Vamos lá ver se nos entendemos, o que está a ser discutido não é um texto da responsabilidade do governo, antes um estudo cocho da autoria de três personalidades.

Tenho Carlos Tavares como alguém com méritos vários. Porém, a exterioridade com que desempenhou as funções de presidente da CMVM não consagram curriculum para se transformar no grande “manitu” da supervisão. Mário Centeno teria feito bem se tivesse concedido a Pedro Siza a função de coordenação da comissão, porque sairia do círculo restrito, porque concederia uma leitura mais aprofundada a qualquer resultado, porque alargaria os contributos.

A Comissão Tavares não entendeu o alcance do despacho do ministro das Finanças. Este é bem claro quanto ao mandato que a comissão deve observar e quanto às propostas que deveria fazer – “reorganizar as funções de regulação e supervisão, reforçar a independência dos reguladores e supervisores face aos setores regulados e prevenir abusos do setor financeiro”.

O relatório apresentado por Tavares tem três vícios que, à partida, impõem a sua desconsideração. O primeiro, o da ausência de acompanhamento. Fosse Tavares um homem avisado teria constituído um núcleo de acompanhamento, integrando os atuais reguladores e personalidades de reconhecido mérito que permitissem alargar a visão, questionar a situação e calibrar as propostas. O segundo, o da negação do pensamento académico sobre a matéria. Ninguém pode afastar de um trabalho desta natureza quem estuda, pensa, cria doutrina nestas áreas (a bibliografia indicada é de uma pobreza franciscana). Tavares deve saber que há entidades com vocação, história e prestígio para o cumprimento da missão, sendo o caso mais relevante o do CEDIPRE, presidido por Vital Moreira. O terceiro universo é o do enquadramento legislativo das propostas. Um relatório desta natureza deveria observar o atual património orgânico e avançar com as grandes alterações a fazer para uma outra etapa a concretizar. Nenhum destes pressupostos foi conseguido.

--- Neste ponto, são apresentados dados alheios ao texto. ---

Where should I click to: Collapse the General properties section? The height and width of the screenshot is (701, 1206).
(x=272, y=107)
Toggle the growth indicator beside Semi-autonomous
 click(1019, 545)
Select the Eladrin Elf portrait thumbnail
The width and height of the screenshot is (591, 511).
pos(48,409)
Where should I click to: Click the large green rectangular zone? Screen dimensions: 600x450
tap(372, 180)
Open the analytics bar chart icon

Por outro lado, o relatório confunde as funções de regulação com as funções de supervisão e insere, ainda, as relevantes competências do mais recente universo da “resolução”. Alguém com critério teria apartado as três entidades de regulação atuais e deveria ter ponderado a sua existência, a mais-valia que elas comportam (ou não) para a economia, a sua carga regulamentar e o seu desempenho administrativo. Ora, o relatório é ausente deste universo.

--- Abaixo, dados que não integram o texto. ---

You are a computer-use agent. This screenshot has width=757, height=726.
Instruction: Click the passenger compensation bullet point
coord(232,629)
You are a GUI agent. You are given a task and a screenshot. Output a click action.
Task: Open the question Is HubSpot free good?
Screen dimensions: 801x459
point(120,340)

Nas funções de supervisão, apesar de sobre elas consagrar teoria (desatualizada), não vai mais longe do que se poderia esperar perante o quadro vigente. Havendo três entidades com responsabilidades na supervisão, não se descortinando uma linha de rumo sobre os universos prudencial e comportamental, o que a comissão faz é deixar tudo como está, manter o minifúndio institucional que hoje vigora e partir para a criação de mais um ente, uma quarta perna num sistema francamente podre e tecnicamente incompetente.

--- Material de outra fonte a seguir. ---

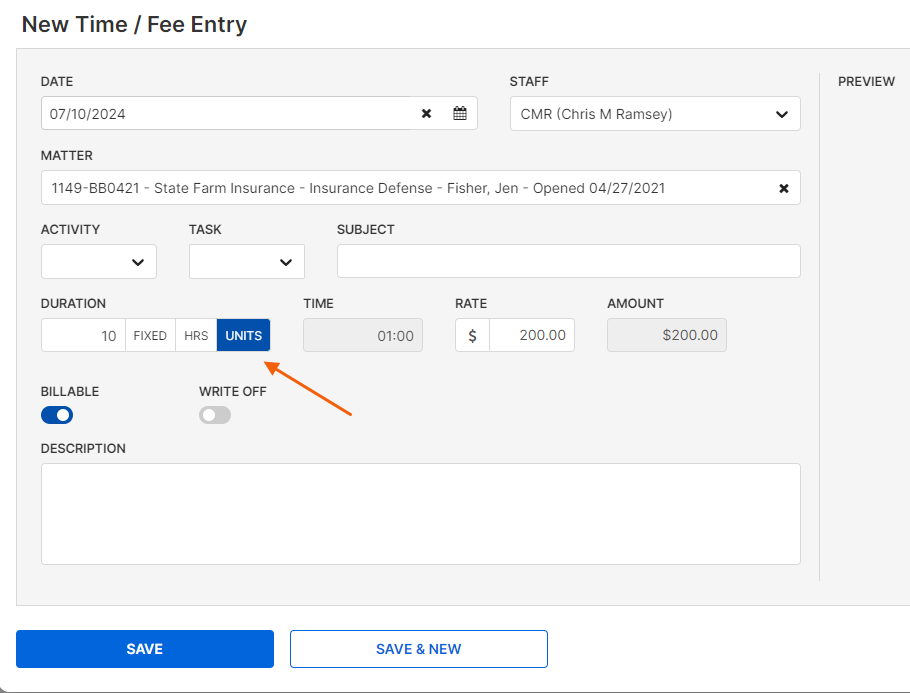910x693 pixels.
Task: Clear the date with the X icon
Action: point(427,113)
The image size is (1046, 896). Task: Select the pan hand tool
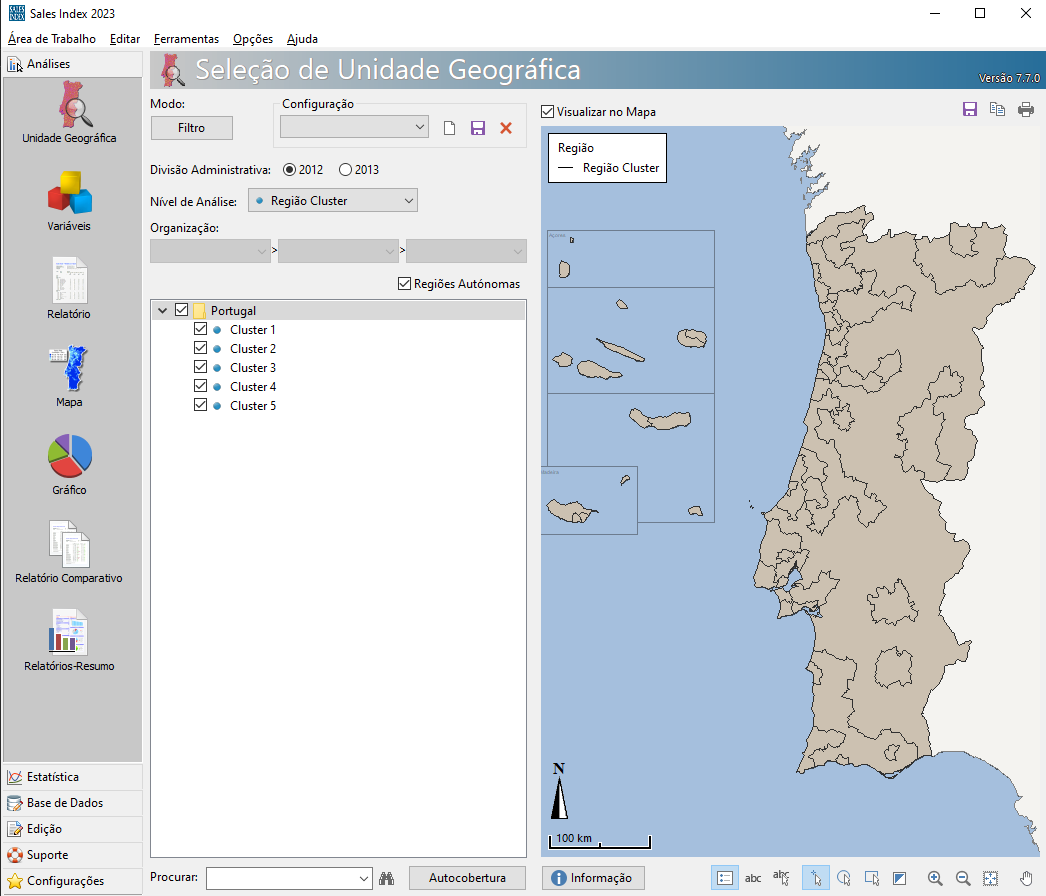(1025, 878)
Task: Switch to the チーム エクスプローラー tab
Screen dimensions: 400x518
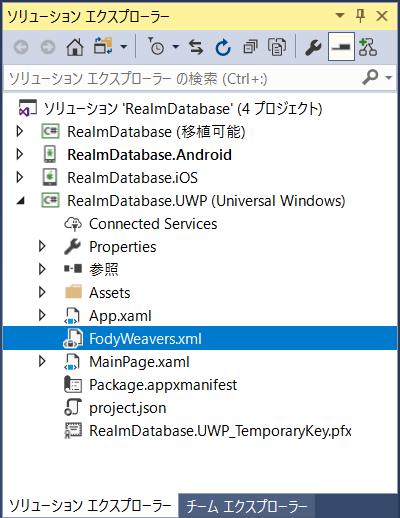Action: (x=247, y=506)
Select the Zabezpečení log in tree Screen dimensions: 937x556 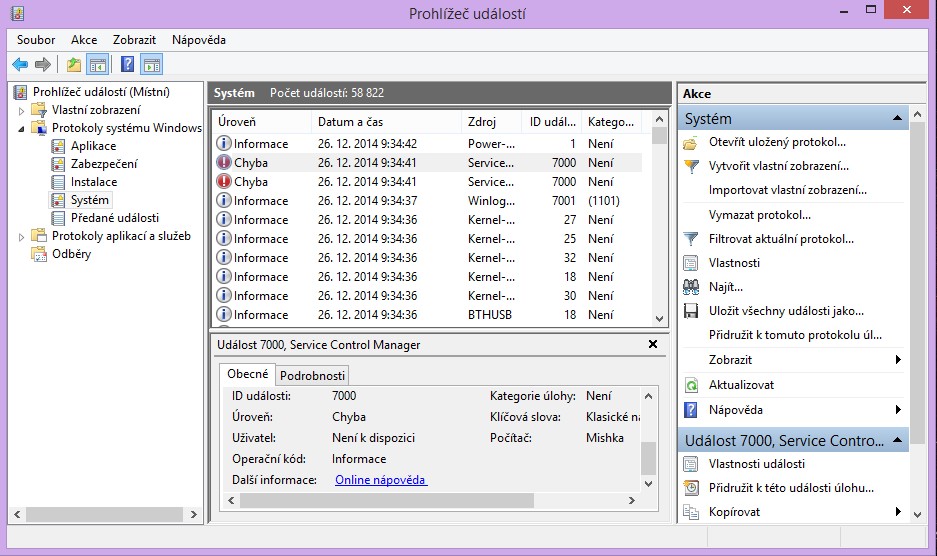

Quem lê o relatório até à página 11 pode parar aí. Porque verifica, com clareza que só há um caminho possível para a supervisão em Portugal – vertente prudencial para o Banco de Portugal e comportamental para a Comissão de Mercados. Porém, a comissão Tavares mantém o que já hoje existe, porque a Autoridade de Supervisão de Seguros e de Fundos de Pensões tem uma palavra a dizer, e cria um Conselho que servirá de chapéu para o tripé. Nenhum outro país da EU confirma este ente abastardado.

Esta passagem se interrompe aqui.